Las dimensiones del barco me daban algo de seguridad, aunque seguía mirando el mar con aprensión, y alguien lo notó. Un viejo barbudo vestido de marinero se acercó a saludarme y, apoyado despreocupadamente en la baranda de la nave empezó una conversación:
- El tiempo está bueno -comenzó diciendo el marinero-. El mar está calmado.
- Sí, hace buen tiempo -afirmé.
- Pero igual a usted no le gusta -observó el veterano de mar, y sonrió bajo su barba.
- Usted es observador -le dije-. Es cierto, no me gusta el mar. Soy un hombre de tierra firme, de andar en el campo, en el monte. Esto es algo muy ajeno a lo que conozco, es… no sé, no le encuentro la belleza, me resulta inquietante, tanta profundidad, tanta vastedad… Francamente, le tengo bastante miedo. No me avergüenza decirlo porque estoy seguro que muchos se aterrarían en los montes donde yo duermo tranquilamente. Respeto a los que aman el mar, pero a mí no me gusta.
- No tiene que gustarle a todos, y no es vergonzoso temerle. Tontos son los que no lo respetan. Todos estos turistas -dijo el viejo mirando a algunos pasajeros que pasaban- creen que viajar en barco es divertido, creen que la tecnología los mantiene a salvo, creen que pueden cruzar por estas aguas sin tener un mínimo de respeto. Antes los marineros vigilaban el horizonte con preocupación, ahora vigilan sus radares y aparatos, pero no pueden verlo todo, el mar aún guarda muchos misterios…
Y dicho aquello el viejo marinero se despidió con un gesto, levantó un poco su gorra, se alejó y se perdió entre los turistas que deambulaban por la cubierta.
Tras esa conversación miré hacia el horizonte, y vi que una montaña de nubes oscuras y amenazadoras se iba elevando de a poco. Después empezó a soplar un viento por demás cálido, el mar empezó a picarse, se oscureció, y en cuestión de minutos la tormenta estaba sobre nosotros.
El personal del barco hizo que todos fueran a sus habitaciones, y noté miradas alarmadas.
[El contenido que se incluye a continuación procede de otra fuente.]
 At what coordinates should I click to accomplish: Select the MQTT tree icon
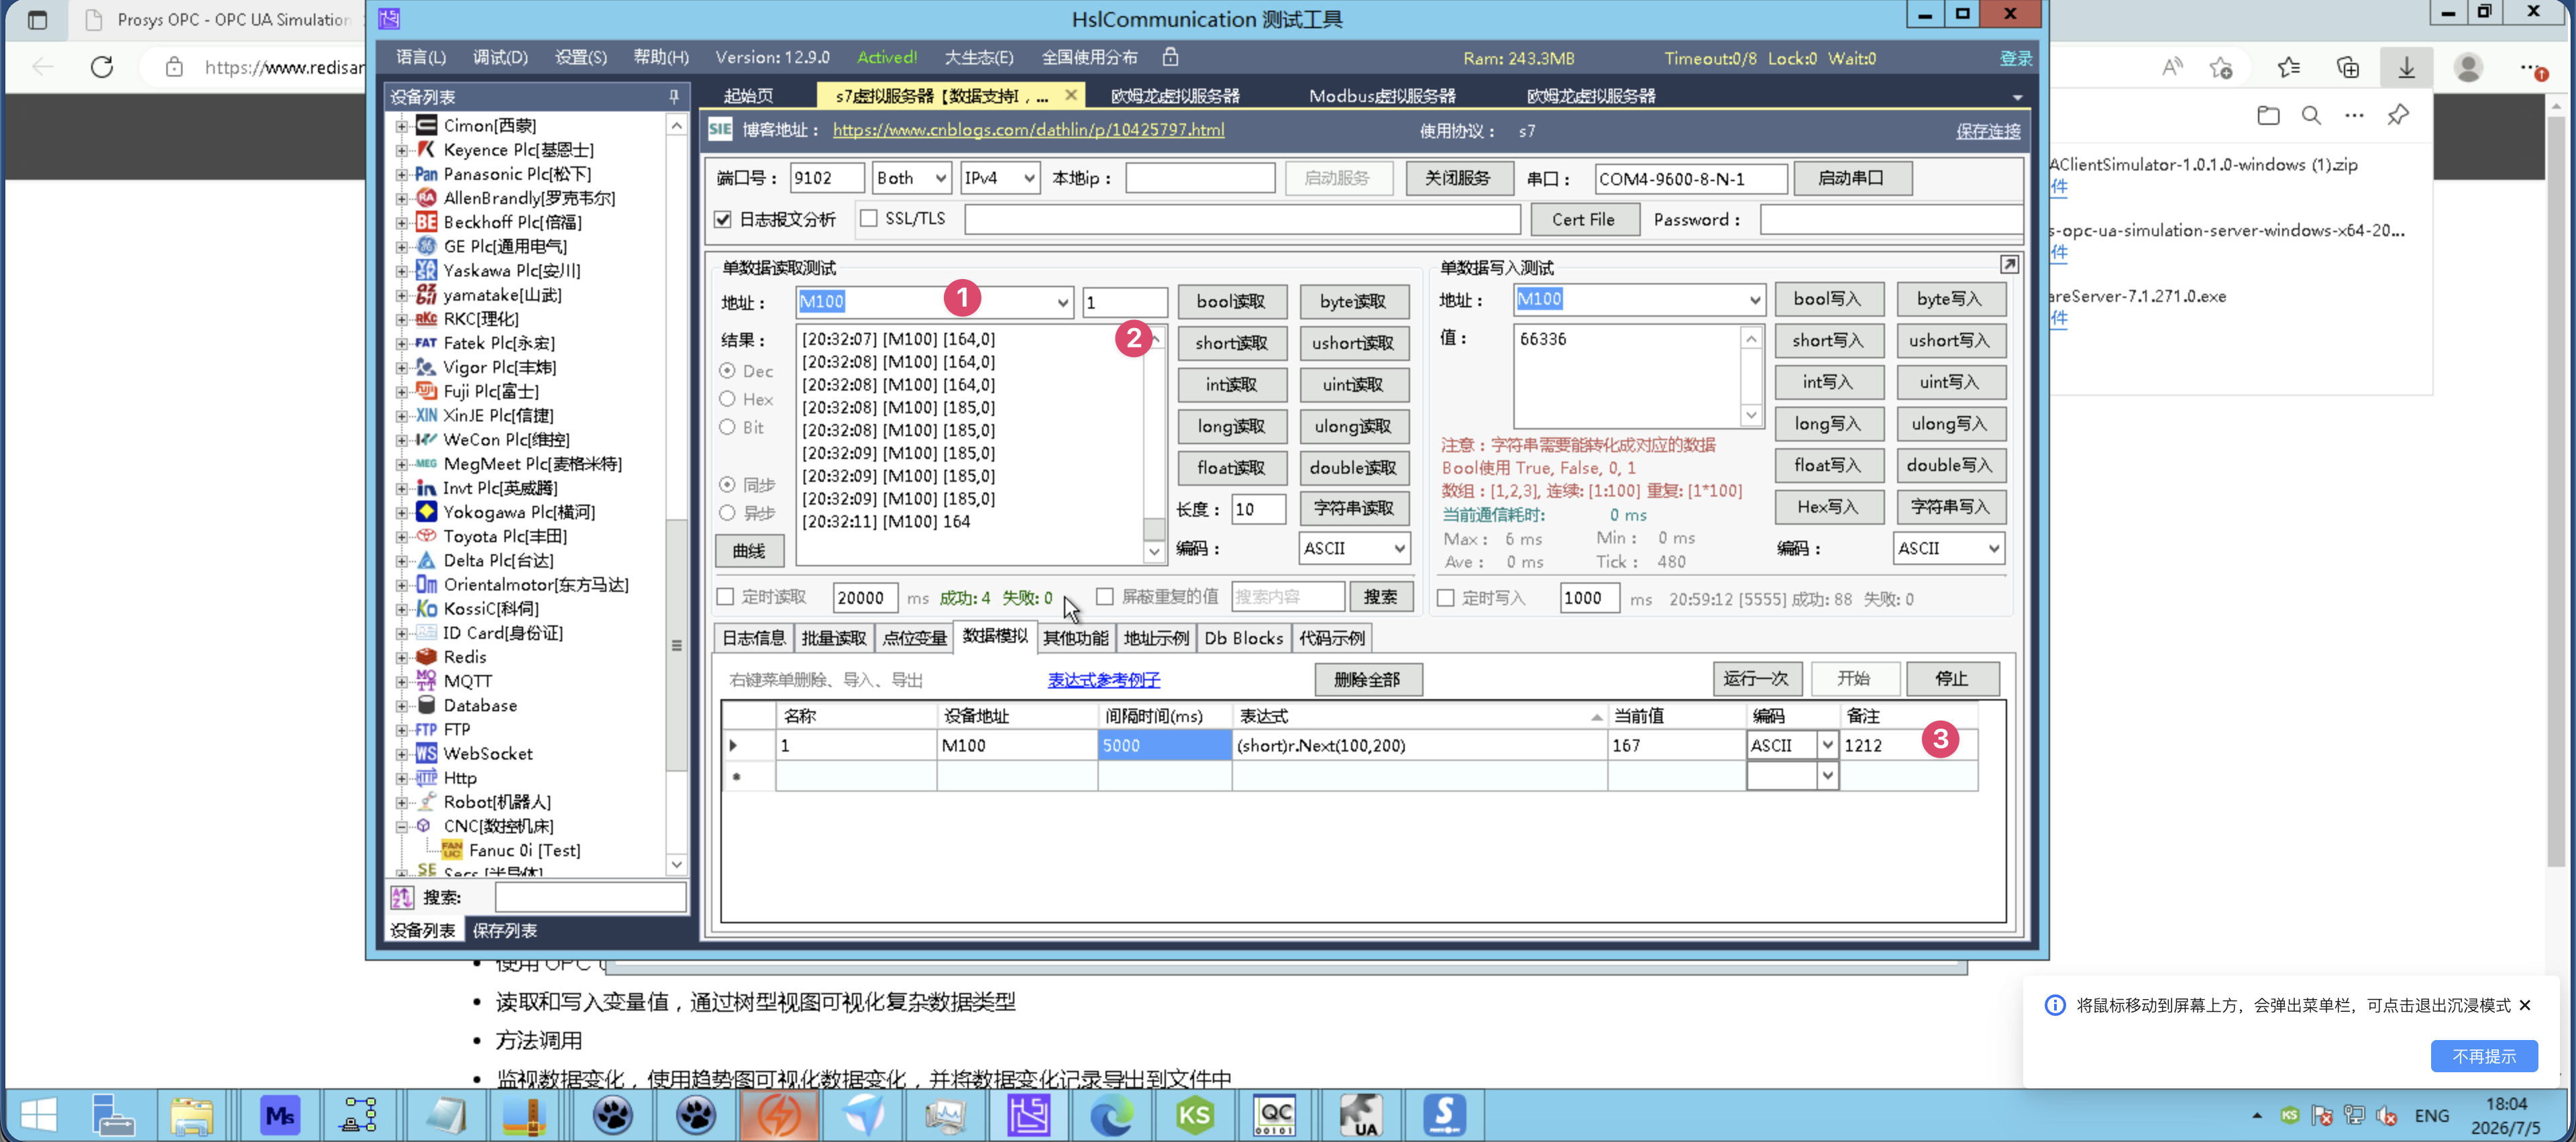(426, 681)
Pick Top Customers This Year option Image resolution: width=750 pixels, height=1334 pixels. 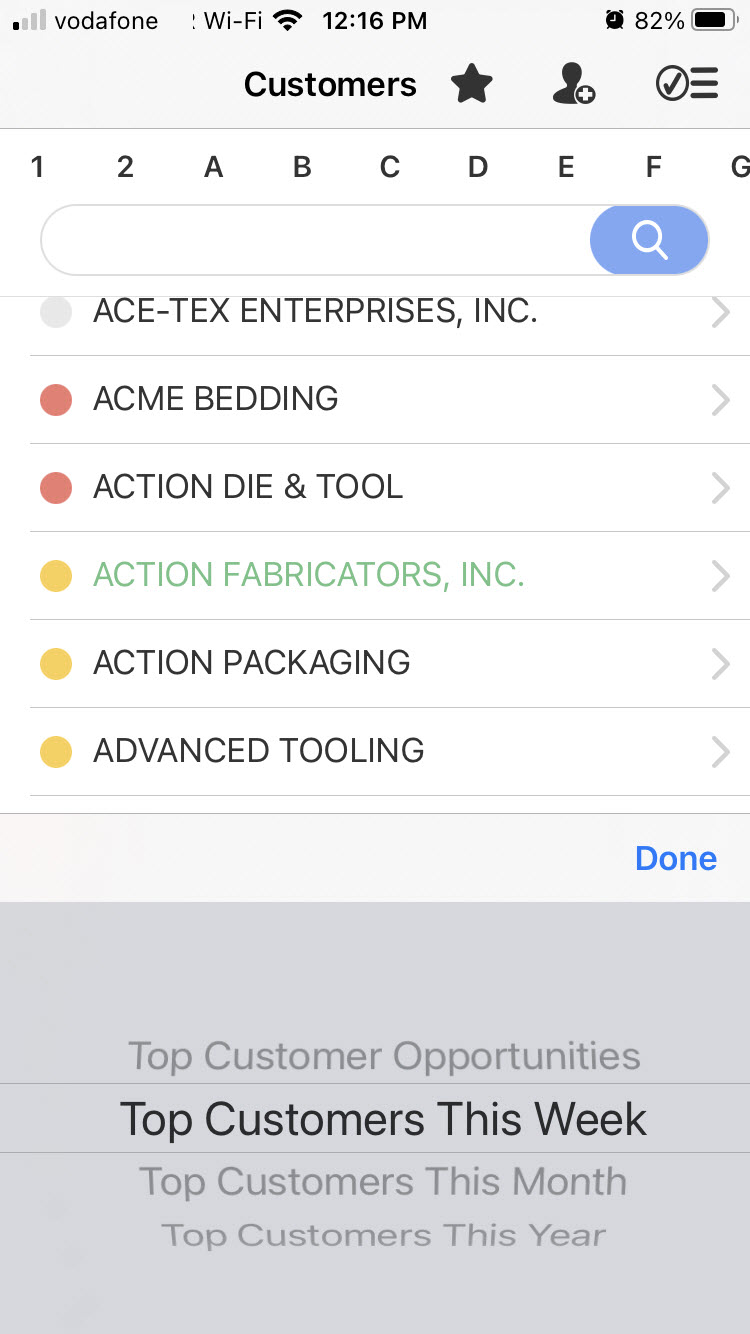[384, 1235]
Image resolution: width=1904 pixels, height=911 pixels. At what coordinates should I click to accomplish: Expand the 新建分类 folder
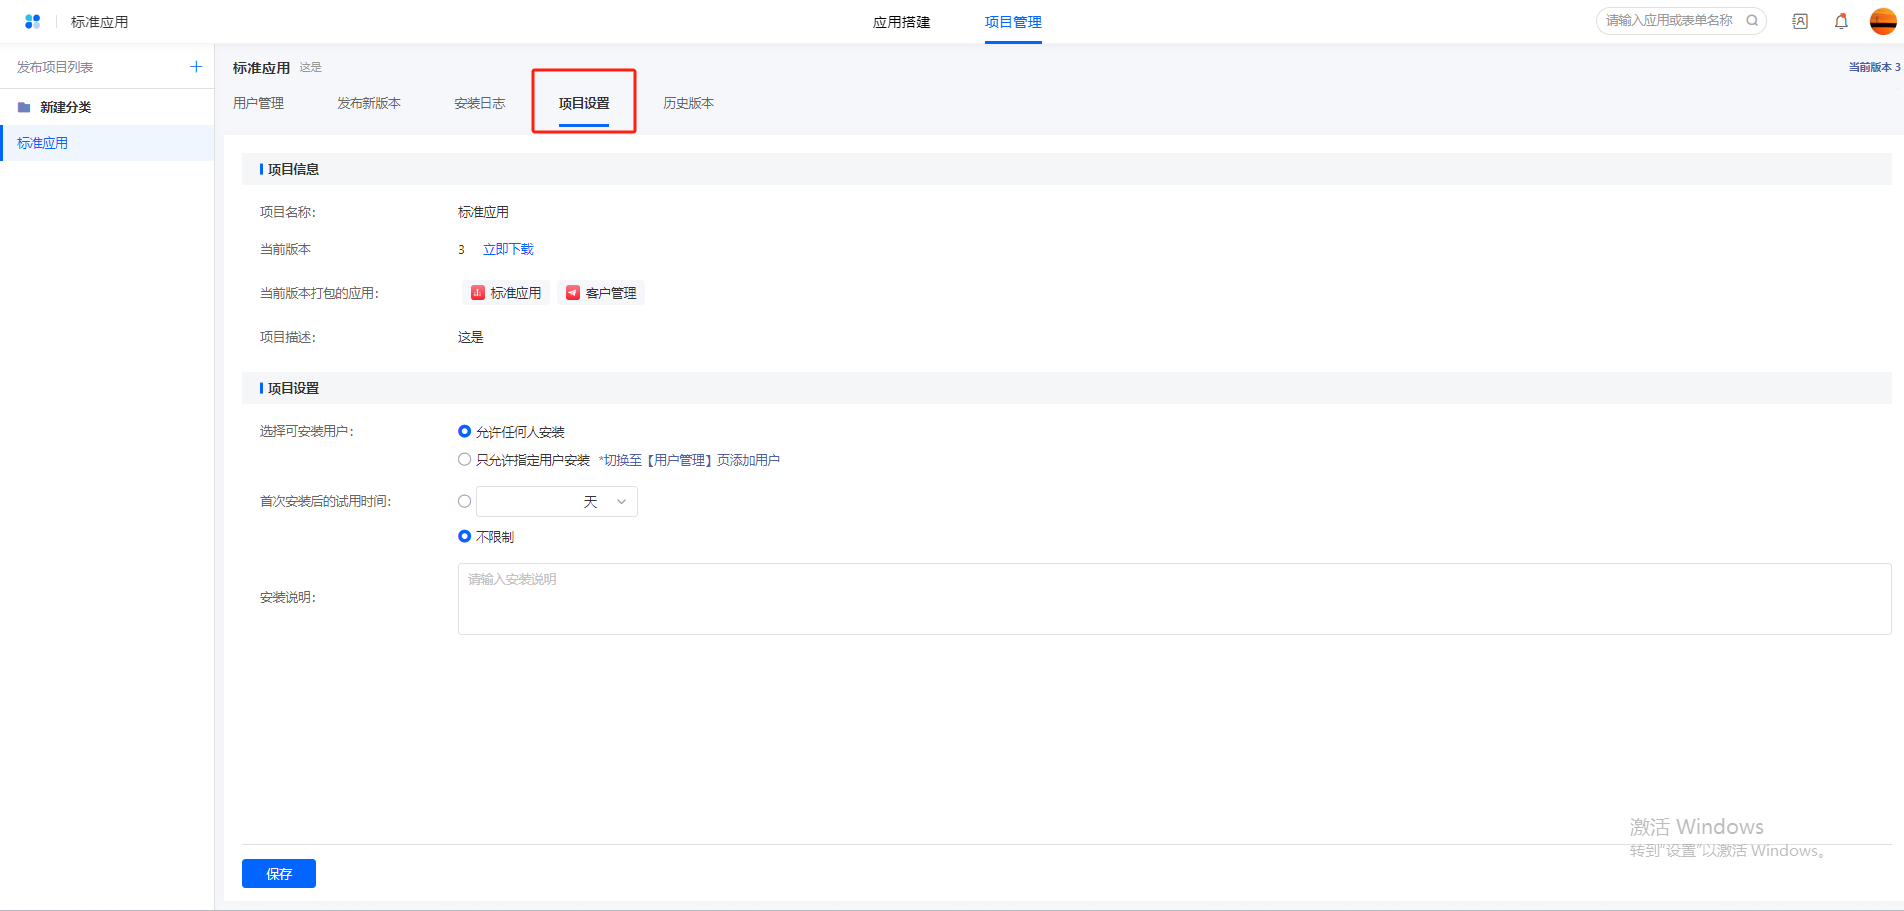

Cuando entré a mi camarote la tormenta rugía ferozmente. A pesar del enorme tamaño del barco, el mar enfurecido empezó a sacudirlo, e inevitablemente me asusté bastante. Retumbaban truenos, el viento silbaba horriblemente, y el ruido del mar enloquecido era ensordecedor. Entonces maldije mi decisión de volver al mar, y no sé por qué miré repentinamente hacia la ventana redonda del camarote. El viejo marinero me miraba desde el otro lado del grueso vidrio, pero ahora tenía rasgos monstruosos: tenía dientes puntiagudos y una sonrisa descomunalmente grande, y lo iluminaron unos relámpagos, y aquel instante de intenso terror me pareció eterno, hasta que finalmente desapareció de pronto.
La tempestad duró toda la noche. Por poco el barco no zozobró, y de milagro no terminamos en las oscuras profundidades del mar. Unas horas después alcanzamos un puerto. En ese tramo del viaje busqué al viejo marinero con la esperanza de comprobar que era alguien real, y que lo que vi fue una especie de alucinación provocada por el miedo, pero no lo encontré, y aunque pregunté a varias personas nadie lo recordaba.